### WHAT YOU SHOULD DO
Without changing anything, output the records below.

━━━ DATA TO PROCESS ━━━

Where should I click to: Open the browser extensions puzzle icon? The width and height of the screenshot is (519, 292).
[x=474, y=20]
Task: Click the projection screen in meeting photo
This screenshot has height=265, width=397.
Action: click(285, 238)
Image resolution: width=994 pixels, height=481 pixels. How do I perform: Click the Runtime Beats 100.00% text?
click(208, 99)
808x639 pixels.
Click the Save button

━━━

### OUTPUT OF THE EXERCISE
Where should I click to: Open the browser extensions puzzle icon? The width and height of the screenshot is (519, 292).
[x=474, y=20]
Task: Click the projection screen in meeting photo
This screenshot has height=265, width=397.
Action: click(285, 238)
Image resolution: width=994 pixels, height=481 pixels. How do I perform: Click the Runtime Beats 100.00% text?
click(208, 99)
808x639 pixels.
Click the Save button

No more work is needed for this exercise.